Llegué a casa rendida, confusa.
Espanto
corrió hacia su comida y se lanzó a comer como un poseso. Definitivamente, aquel can era el
alter ego
de Garzón. Tiré mi abrigo sobre el sofá y le di a la tecla del contestador automático:
—«Petra, soy Juan Monturiol. He estado esperando a que me recogieras, pero ya son las ocho y media. Me voy a casa. Supongo que cuando uno queda citado con una policía, estas cosas pueden pasar. Espero que, al menos, hayas encontrado al terrible asesino en serie de las películas americanas.»
«¡Coño!», susurré, y luego fui elevando la intensidad del taco hasta la blasfemia. Me había olvidado por completo. ¿Hasta qué punto de idiocia estaba llevándome el trabajo? ¿A qué jugaba, a ser una detective de novela? ¿Qué prisa tenía por descubrir al asesino? No iba a ser menos asesino por unas horas más en libertad. Me había perdido una sonrisa cautivadora, un torso de estibador, ¡un auténtico culo griego! Y lo peor era que Juan Monturiol iba a interpretar mi plantón como una cabezonada, una cuestión de principios en cuanto a «quién lleva la iniciativa». Justo lo que no debía interpretar, primero porque era verdad que yo podía pensar esas cosas, y segundo porque aquello complicaría innecesariamente la relación y dilataría el proceso de encamamiento. Me acometió un ciclópeo mal humor.
Espanto
había acabado de comer y se acercó a mí moviendo la cola.
—¡Largo de aquí, chucho asqueroso! —solté con un gesto de rechazo. Se quedó mirándome sin comprender, los ojillos negros fijos en mí—. Está bien, ven conmigo —le dije luego, compadecida de su desconcierto. Me senté y él se colocó sobre mi regazo, esponjado y feliz.
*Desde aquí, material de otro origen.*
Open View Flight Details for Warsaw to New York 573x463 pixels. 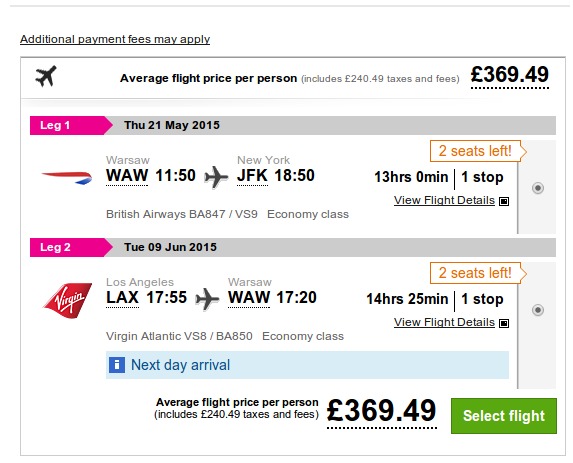(444, 200)
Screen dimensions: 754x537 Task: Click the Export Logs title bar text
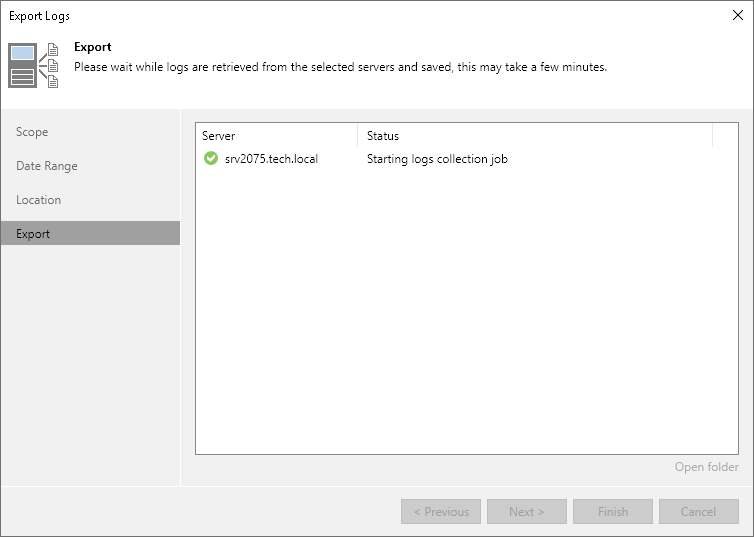tap(40, 16)
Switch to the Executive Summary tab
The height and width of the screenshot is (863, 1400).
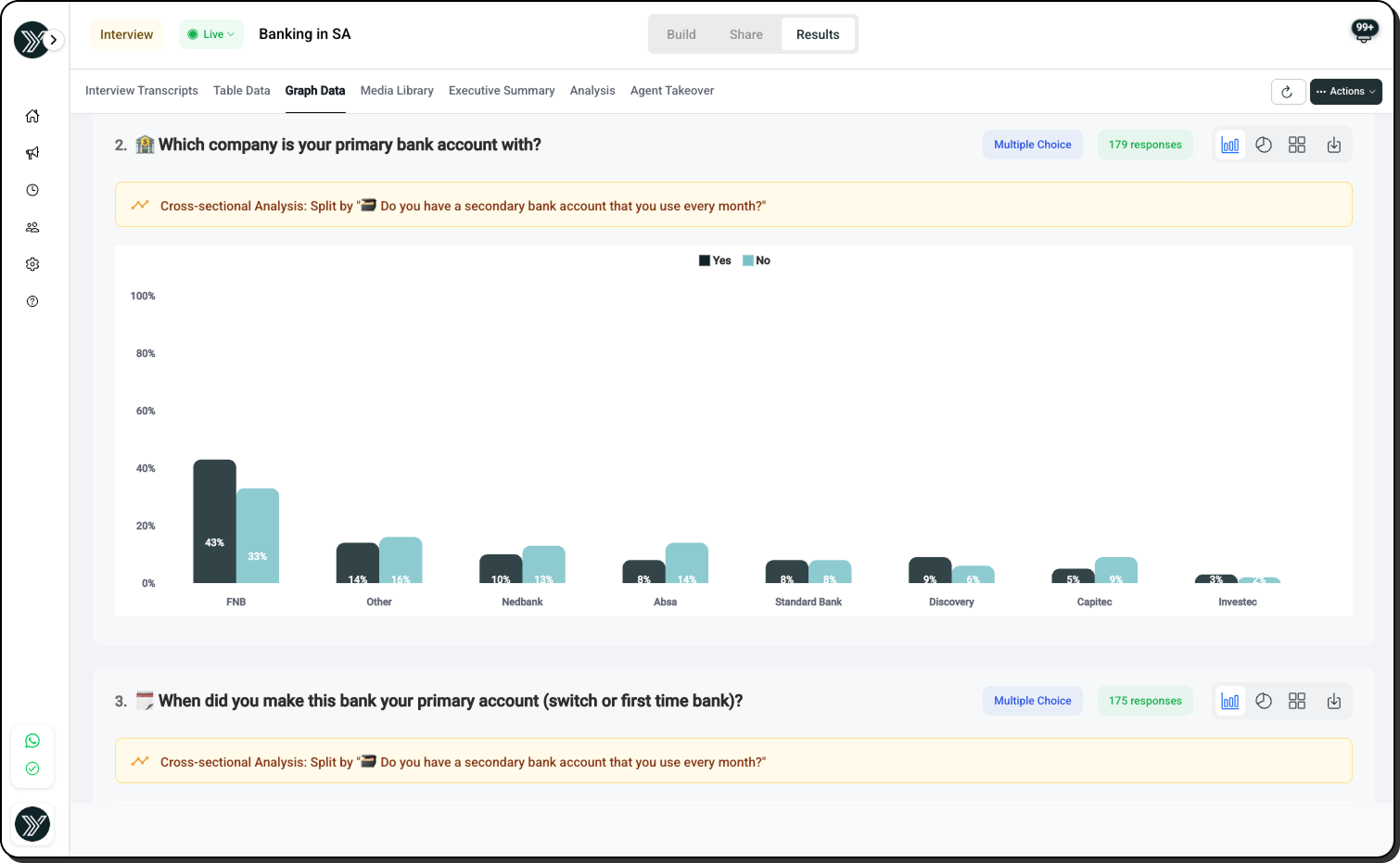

Creo que fui yo quien se durmió primero.
Encontramos a don Arturo Castillo, catedrático de Farmacología de la Universidad de Barcelona, tomándose un carajillo en la cantina de la Facultad. Llevaba bata blanca, grandes gafas de concha y varios bolígrafos aflorando por su bolsillo superior. Se reía a mandíbula batiente con uno de sus colaboradores cuando lo interpelamos. Reaccionó como si se hubiera pasado toda la vida recibiendo polizontes e invitándolos a desayunar. Porque eso fue lo que hizo, ofrecernos un café y contarnos cómo en aquel bar confluían estudiantes, enfermos del Clínico y las más variadas ramas de la docencia médica. Era un individuo extravertido y cordial que probablemente escapaba de la soledad de sus investigaciones charlando algún rato en aquel ruidoso punto de encuentro. Le pedimos que nos llevara a un lugar más discreto y nos metió en su despacho. Seguía sin mostrar curiosidad por saber lo que queríamos de él. Cuando fui al grano preguntando si conocía a Ignacio Lucena Pastor no dio señales de asentimiento.